L’activiste Sunday Igboho, dont le nom réel est Sunday Adeyemo, a conduit un groupe de Yorubas vivant au Royaume-Uni au 10 Downing Street, où ils ont soumis une pétition au nom d’Adebanji Akintoye, leader du mouvement Yoruba Nation. Cette démarche est devenue un sujet de controverse après qu’elle a été relayée sur les réseaux sociaux, provoquant une réaction de panique au sein des autorités nigérianes. Le ministère des Affaires étrangères a convoqué le haut-commissaire britannique pour obtenir des clarifications sur cette affaire.
Les détails de la pétition n’ont pas été révélés, et plusieurs figures de proue et organisations communautaires yorubas ont exprimé leur mécontentement, indiquant qu’aucune consultation préalable n’avait eu lieu avant cette démarche. Oladotun Hassan, président du Conseil mondial des Yoruba, a souligné que seule l’autorité de l’Ooni d’Ife, le monarque respecté de la région, était légitime pour s’exprimer au nom du peuple Yoruba. Il a affirmé qu’ils ne pouvaient approuver cette pétition, n’étant pas informés de son contenu.
Lors d’une interview accordée à la radio britannique Star Radio, Akintoye a confirmé que les détails de la pétition ne seraient pas publiés. Il a exprimé son scepticisme quant à la volonté du gouvernement nigérian d’écouter les préoccupations des Yorubas, affirmant que le Nigeria était en déclin.

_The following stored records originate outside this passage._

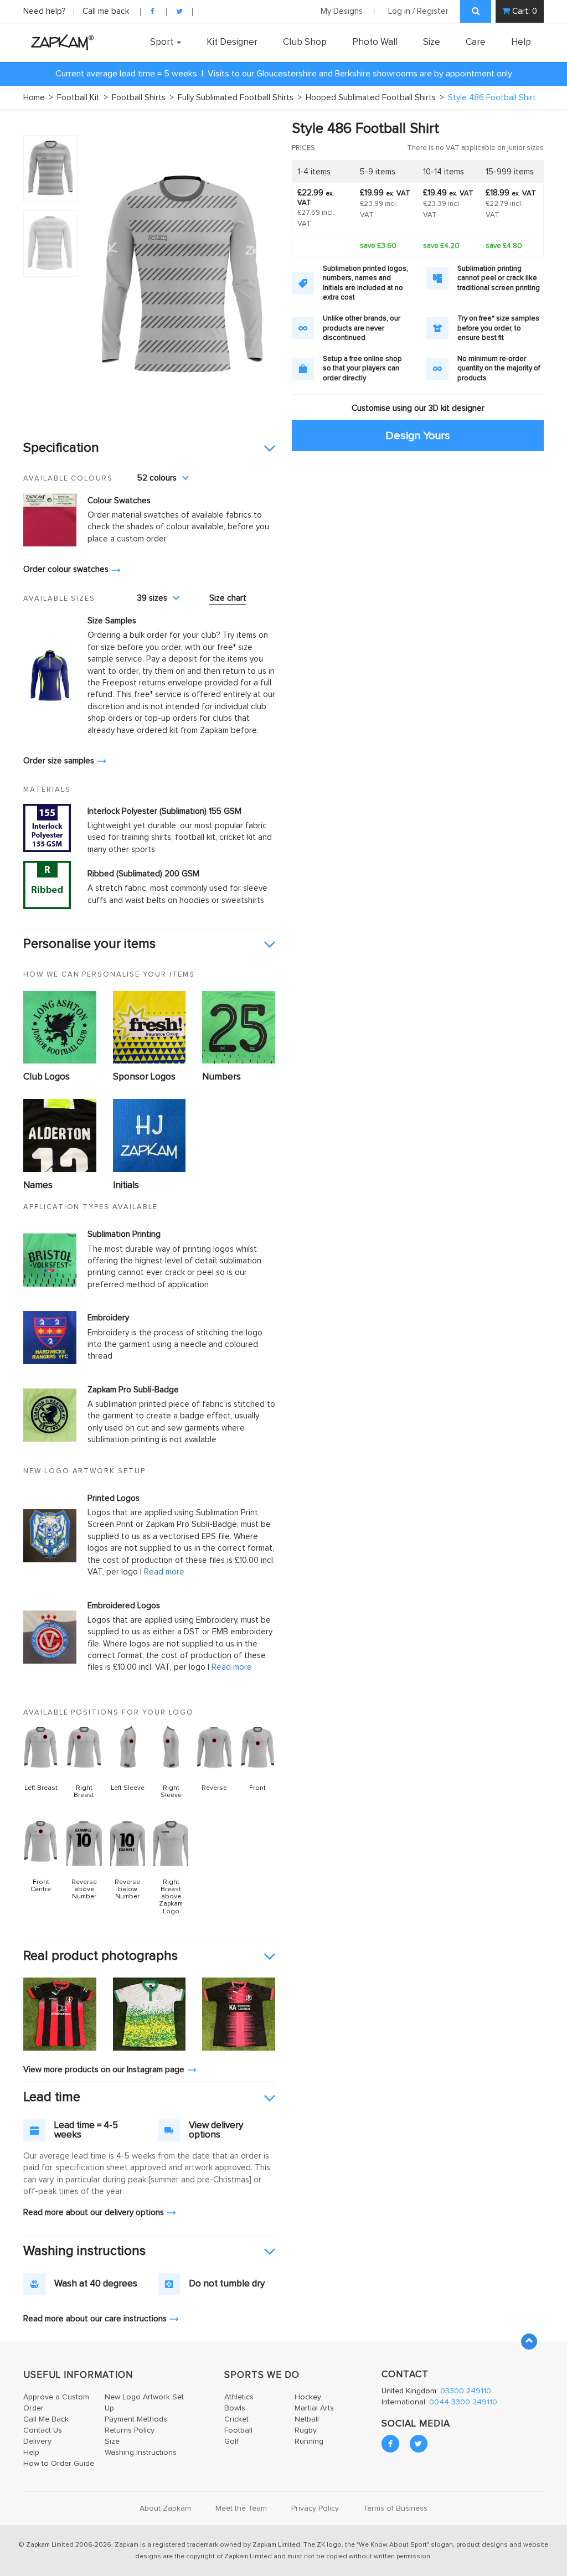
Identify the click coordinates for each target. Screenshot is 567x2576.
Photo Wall (375, 42)
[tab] (149, 448)
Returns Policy (129, 2430)
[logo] (59, 42)
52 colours (157, 478)
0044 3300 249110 (463, 2402)
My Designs (342, 11)
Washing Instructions (141, 2452)
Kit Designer (232, 42)
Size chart (227, 598)
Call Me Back (46, 2419)
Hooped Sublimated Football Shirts (375, 97)
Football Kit (82, 97)
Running (309, 2441)
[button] (149, 448)
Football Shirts (143, 97)
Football (238, 2430)
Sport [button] (163, 42)
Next (261, 274)
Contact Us (42, 2430)
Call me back (106, 11)
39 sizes (152, 598)
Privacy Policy (315, 2508)
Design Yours (417, 435)
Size (431, 42)
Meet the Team (241, 2508)
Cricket (236, 2419)
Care (476, 42)
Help (521, 42)
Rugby (306, 2430)
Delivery (37, 2441)
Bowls (234, 2408)
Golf (231, 2441)
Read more (164, 1572)
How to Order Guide (58, 2463)
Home (38, 97)
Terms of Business (395, 2508)
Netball (307, 2419)
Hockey (308, 2397)
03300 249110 (465, 2391)
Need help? (45, 11)
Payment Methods (136, 2419)
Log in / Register (418, 11)
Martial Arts (314, 2408)
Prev (101, 274)
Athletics (239, 2397)
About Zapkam (165, 2508)
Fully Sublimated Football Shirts (240, 97)
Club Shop (305, 42)
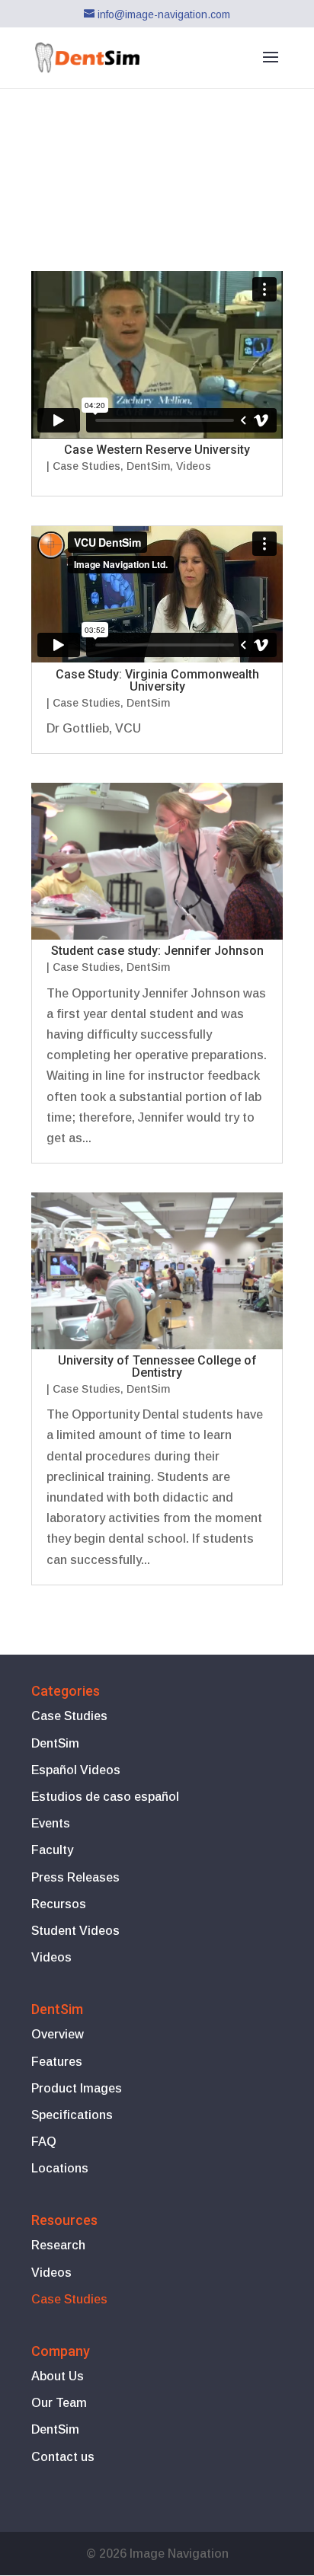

Le mouvement Yoruba Nation est constitué de plusieurs groupes du sud-ouest du Nigeria appelant à l’indépendance de la communauté Yoruba, qui constitue l’ethnie majoritaire de cette région. Ce mouvement a gagné en force en 2021, en réponse à des attaques répétées contre les agriculteurs, faisant plus de 4 000 victimes entre 2015 et 2020.
D’autres groupes d’autodétermination ont émergé dans le sud-ouest, cherchant à établir un État indépendant. La situation a parfois conduit à des violences, comme lors d’un affrontement à Lagos, qui a causé la mort d’un manifestant. Récemment, des membres de la Yoruba Nation ont tenté de s’emparer d’un bâtiment gouvernemental dans l’État d’Oyo, mais ont été repoussés par l’armée.
Parallèlement, le mouvement pour l’indépendance des Igbos, dirigé par Nnamdi Kanu, fait également l’objet d’attention. Kanu, actuellement en détention, est accusé de trahison.
Face à cette situation de crise, le Nigeria subit une grave crise économique, marquée par une inflation galopante et des millions de personnes vivant dans la pauvreté. Le président Bola Tinubu, un Yoruba élu en mai 2023, a promis des réformes pour redresser la situation.
Hassan a suggéré que les habitants de la région devraient plutôt soutenir le président dans ses efforts pour résoudre les problèmes économiques, au lieu de se concentrer sur des revendications séparatistes. Il s’est interrogé sur la pertinence de s’adresser à un gouvernement britannique qui a historiquement contribué à leur situation actuelle.
Les analystes estiment que la pétition au gouvernement britannique n’est qu’un coup médiatique, ayant attiré l’attention des autorités nigérianes. Un communiqué du ministère a précisé que le haut-commissaire britannique avait expliqué que cette démarche n’était pas soutenue par une quelconque autorité gouvernementale. Selon Babafemi Badejo, professeur de sciences politiques, la convocation du haut-commissaire par le Nigeria était superflue et ne ferait pas avancer la situation si le soutien britannique était réellement souhaité.